Penyelidikan terkait dengan keberadaan pagar laut tersebut kian dalam, penegak hukum dari berbagai unsur mulai terjun untuk mengetahui asal muasal pagar laut tak bertuan tersebut.
Salah satu pendalaman kasus pagar laut telah dilakukan oleh Badan Reserse Kriminal (Bareskrim) Polri yang telah meningkatkan status perkara dugaan pemalsuan dokumen pagar laut di Tangerang ke penyidikan.
Dirtipidum Bareskrim Polri, Brigjen Djuhandhani Rahardjo Puro mengatakan peningkatan status penyidikan itu dilakukan setelah pihaknya melakukan gelar perkara sebelumnya.
"Dari hasil gelar, kami sepakat bahwa kami telah menemukan dugaan tindak pidana pemalsuan surat dan/atau pemalsuan akta otentik yang selanjutnya kami dari penyidik siap melaksanakan penyidikan lebih lanjut," ujarnya di Bareskrim, Selasa (4/2/2025).
Dia menambahkan, sejumlah saksi telah diperiksa dari Kementerian ATR/BPN, Kementerian Kelautan dan Perikanan hingga Bappeda Kabupaten Tangerang.
Baca Juga
Selain itu, Bareskrim juga telah menerima 263 berkas warkah penerbitan sertifikat dari Kantah Kabupaten Tangerang. Dari ratusan berkas itu, terdapat 10 sampel yang telah diuji penyidik Bareskrim.
"Sementara yang kita uji adalah sampel 10. Nanti itu akan terus berkembang menjadi 263 seperti yang sudah diserahkan kepada kita," imbuhnya.
Sebagai tindak lanjut, kata Djuhandhani, Bareskrim bakal melakukan pemeriksaan saksi hingga pengumpulan alat bukti untuk membuat terang kasus tersebut.
"Kami akan melaksanakan penyidikan secara transparan dan kami yakin bahwa kami akan menumpaskan perkara ini secara tuntas dan gamblang," pungkasnya.
Selain itu, Bareskrim mengaku telah memanggil Kepala Desa Kohod, Arsin dalam kasus dugaan pemalsuan dokumen area pagar laut di Tangerang.
Dirtipidum Bareskrim Polri, Brigjen Djuhandhani Rahardjo Puro mengatakan bahwa Arsin tidak hadir dalam panggilan tersebut.
"Jadi, kepala desa, kami sudah memanggil, tapi belum hadir," ujarnya di Mabes Polri, Selasa (4/2/2025).
Dia menambahkan, panggilan itu merupakan undangan dalam proses penyelidikan.
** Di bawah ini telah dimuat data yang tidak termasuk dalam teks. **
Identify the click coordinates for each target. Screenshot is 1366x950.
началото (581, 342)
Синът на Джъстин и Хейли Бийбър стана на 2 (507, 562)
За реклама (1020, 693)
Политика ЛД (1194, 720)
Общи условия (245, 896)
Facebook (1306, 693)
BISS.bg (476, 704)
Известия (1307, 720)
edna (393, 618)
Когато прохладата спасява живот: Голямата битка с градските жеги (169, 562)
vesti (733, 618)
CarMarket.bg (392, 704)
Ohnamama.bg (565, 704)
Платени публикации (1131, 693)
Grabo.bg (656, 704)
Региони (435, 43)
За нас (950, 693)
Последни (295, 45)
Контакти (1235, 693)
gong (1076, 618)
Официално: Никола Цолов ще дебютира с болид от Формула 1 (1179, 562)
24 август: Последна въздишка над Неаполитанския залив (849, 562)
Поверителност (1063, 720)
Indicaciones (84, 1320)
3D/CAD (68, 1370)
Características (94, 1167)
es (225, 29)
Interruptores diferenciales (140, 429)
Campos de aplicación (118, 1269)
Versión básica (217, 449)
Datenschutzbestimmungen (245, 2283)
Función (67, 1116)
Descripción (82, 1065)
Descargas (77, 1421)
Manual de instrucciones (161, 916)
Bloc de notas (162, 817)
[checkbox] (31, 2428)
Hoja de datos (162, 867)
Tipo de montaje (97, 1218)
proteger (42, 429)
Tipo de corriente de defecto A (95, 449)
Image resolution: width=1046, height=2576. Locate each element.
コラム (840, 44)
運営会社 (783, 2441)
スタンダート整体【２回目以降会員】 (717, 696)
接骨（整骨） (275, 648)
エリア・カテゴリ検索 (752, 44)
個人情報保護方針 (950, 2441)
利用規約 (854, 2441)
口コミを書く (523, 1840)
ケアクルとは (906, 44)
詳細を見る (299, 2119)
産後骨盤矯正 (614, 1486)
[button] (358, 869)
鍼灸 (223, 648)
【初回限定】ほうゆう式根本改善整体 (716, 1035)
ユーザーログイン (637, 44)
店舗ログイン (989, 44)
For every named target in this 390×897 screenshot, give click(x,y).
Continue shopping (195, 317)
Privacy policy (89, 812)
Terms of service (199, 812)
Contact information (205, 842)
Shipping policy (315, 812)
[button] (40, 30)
Oleh karenanya, panggilan tersebut masih belum bersifat mengikat.
"Jadi bisa terserah tidak hadir. Tetapi pada prinsipnya, kami sudah menemukan suatu tindak pidana," imbuhnya.
Lebih lanjut, Djuhandhani mengemukakan apabila dugaan tindak pidana ditemukan dalam kasus tersebut, maka seluruh pihak wajib mematuhi panggilan penyidik.
"Di mana kalau sudah menemukan tindak pidana, kami melaksanakan penyidikan nantinya, kami sudah siap, dengan upaya paksa pun kami sudah siap," pungkasnya.
Di lain pihak, Ombudsman Republik Indonesia menyebut kemunculan pagar laut terindikasi sebagai bentuk penguasaan 1.500 hektare lahan.
Kepala Perwakilan Ombudsman Provinsi Banten, Fadli Afriadi menuturkan bahwa pihaknya mencatat adanya temuan pengajuan kepemilikan alas hak tepat di lokasi pagar laut berdiri.
Fadli memberi sinyal, pengajuan kepemilikan alas hak di sekitar wilayah pagar laut itu dilakukan oleh pihak korporasi yang sama yang telah memiliki Sertifikat Hak Guna Bangunan (SHGB) di laut.
“Nah pihak yang sama atau lembaga yang sama itu [sebelum SHGB-nya dicabut sempat] mengajukan kembali seluas 1.415 hektare atau hampir 1.500 hektare yang itu berdasarkan peta itu ujung terluarnya yang mereka ajukan itu sama persis dengan pagar laut,” jelasnya dalam Konferensi Pers di Jakarta, Senin (4/2/2025).
Pagar Laut Memiliki Surat
Informasi terkait dengan adanya surat resmi pertama kali diungkapkan oleh Menteri ATR/BPN Nusron Wahid. Nusron menjelaskan bahwa penerbitan SHGB dan SHM itu didasarkan pada dokumen tahun 1982, sehingga saat ini masih dilakukan pengecekan kembali mengenai batas pantai.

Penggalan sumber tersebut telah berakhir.